Now is the time to remind ourselves of the radical finitude of even this ultimate of utopias. It is time to temporalize it, that is, to place it within the context of a history which ironically continues to advance. What will come after this "post" and what kind of regenerative meaning lies in the very gesture of inevitable repetition and general completion? What is the constructive meaning of deconstruction? What will be born from this feast of death and what will be resurrected from that which dies? It is these "proto-" and "trans-" phenomena-as signs of birth and resurrection-that will mark the the long period of postmodernity, which is ahead and which comes after postmodernism.
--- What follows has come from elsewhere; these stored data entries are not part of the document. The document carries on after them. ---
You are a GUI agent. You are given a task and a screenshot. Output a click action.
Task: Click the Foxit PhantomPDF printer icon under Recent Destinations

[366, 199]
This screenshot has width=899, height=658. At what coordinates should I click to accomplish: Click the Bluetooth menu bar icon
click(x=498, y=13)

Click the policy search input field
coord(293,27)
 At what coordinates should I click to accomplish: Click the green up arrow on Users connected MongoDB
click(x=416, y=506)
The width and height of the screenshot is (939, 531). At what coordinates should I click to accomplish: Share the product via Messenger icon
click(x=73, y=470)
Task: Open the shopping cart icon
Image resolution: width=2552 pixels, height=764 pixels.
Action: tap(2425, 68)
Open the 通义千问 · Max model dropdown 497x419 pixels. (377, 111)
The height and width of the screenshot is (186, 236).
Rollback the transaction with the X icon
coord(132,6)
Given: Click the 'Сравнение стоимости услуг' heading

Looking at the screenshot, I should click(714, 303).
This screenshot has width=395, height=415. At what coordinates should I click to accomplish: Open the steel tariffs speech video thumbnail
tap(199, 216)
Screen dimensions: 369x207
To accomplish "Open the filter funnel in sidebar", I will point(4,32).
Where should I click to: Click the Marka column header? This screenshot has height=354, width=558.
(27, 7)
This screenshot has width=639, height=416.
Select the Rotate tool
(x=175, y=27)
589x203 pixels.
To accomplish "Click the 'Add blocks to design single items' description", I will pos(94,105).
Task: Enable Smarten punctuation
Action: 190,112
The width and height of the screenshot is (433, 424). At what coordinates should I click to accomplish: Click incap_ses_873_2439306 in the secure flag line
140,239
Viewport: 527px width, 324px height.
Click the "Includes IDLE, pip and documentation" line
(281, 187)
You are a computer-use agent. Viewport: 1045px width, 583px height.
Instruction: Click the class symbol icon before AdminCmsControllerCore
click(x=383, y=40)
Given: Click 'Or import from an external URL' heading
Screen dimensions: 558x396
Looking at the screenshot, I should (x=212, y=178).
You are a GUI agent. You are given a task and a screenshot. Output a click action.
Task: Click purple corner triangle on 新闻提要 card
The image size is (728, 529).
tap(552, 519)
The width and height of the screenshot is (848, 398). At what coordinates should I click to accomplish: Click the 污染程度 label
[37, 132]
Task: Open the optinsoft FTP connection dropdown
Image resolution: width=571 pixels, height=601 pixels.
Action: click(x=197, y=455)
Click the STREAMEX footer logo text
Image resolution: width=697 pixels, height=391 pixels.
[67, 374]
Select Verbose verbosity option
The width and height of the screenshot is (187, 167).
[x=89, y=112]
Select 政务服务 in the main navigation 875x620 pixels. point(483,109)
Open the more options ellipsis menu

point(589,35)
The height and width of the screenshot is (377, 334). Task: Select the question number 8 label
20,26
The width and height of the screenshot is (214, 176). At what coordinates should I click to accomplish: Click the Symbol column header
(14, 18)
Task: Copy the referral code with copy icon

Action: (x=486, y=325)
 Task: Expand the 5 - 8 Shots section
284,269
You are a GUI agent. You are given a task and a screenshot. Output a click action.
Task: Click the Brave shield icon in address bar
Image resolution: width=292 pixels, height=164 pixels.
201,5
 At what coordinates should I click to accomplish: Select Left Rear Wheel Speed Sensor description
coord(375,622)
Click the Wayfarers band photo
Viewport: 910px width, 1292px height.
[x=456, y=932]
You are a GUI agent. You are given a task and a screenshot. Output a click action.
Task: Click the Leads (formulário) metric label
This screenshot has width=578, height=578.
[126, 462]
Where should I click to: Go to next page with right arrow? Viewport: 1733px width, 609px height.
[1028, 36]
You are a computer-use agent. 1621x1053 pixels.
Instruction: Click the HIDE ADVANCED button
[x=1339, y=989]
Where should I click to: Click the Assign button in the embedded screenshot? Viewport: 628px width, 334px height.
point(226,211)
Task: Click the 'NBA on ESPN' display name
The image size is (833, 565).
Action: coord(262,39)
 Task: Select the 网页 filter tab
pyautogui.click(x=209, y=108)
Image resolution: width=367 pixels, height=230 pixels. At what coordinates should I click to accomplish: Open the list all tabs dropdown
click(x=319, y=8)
Our current challenge is to demarcate two related historical concepts, postmodernism and postmodernity, whose complex borders are being defined in our own time. Postmodernism, as we have seen, is part of a much larger and more extensive whole, which we have called postmodernity. We have been able to account for only two or three decades of postmodernity (beginning with the 1960s or 1970s). We have taken stock not of postmodernity as a whole, but only of its initial, most declarative and critically minded stage: that of postmodernism. The concepts we have associated with it-such as "shimmering aesthetics", "new sentimentality", "new utopianism", "subjunctive modality"-will, we trust, be helpful in understanding the long, many-century era that lies before us. What does all this mean: to live at the close of postmodernism but only on the threshold of postmodernity? What is postmodernity as far as it is irreducible to postmodernism? Living precisely in this smallest of intervals between postmodernism and some next stage of postmodernity we bear the responsibility for the meaning of this moment.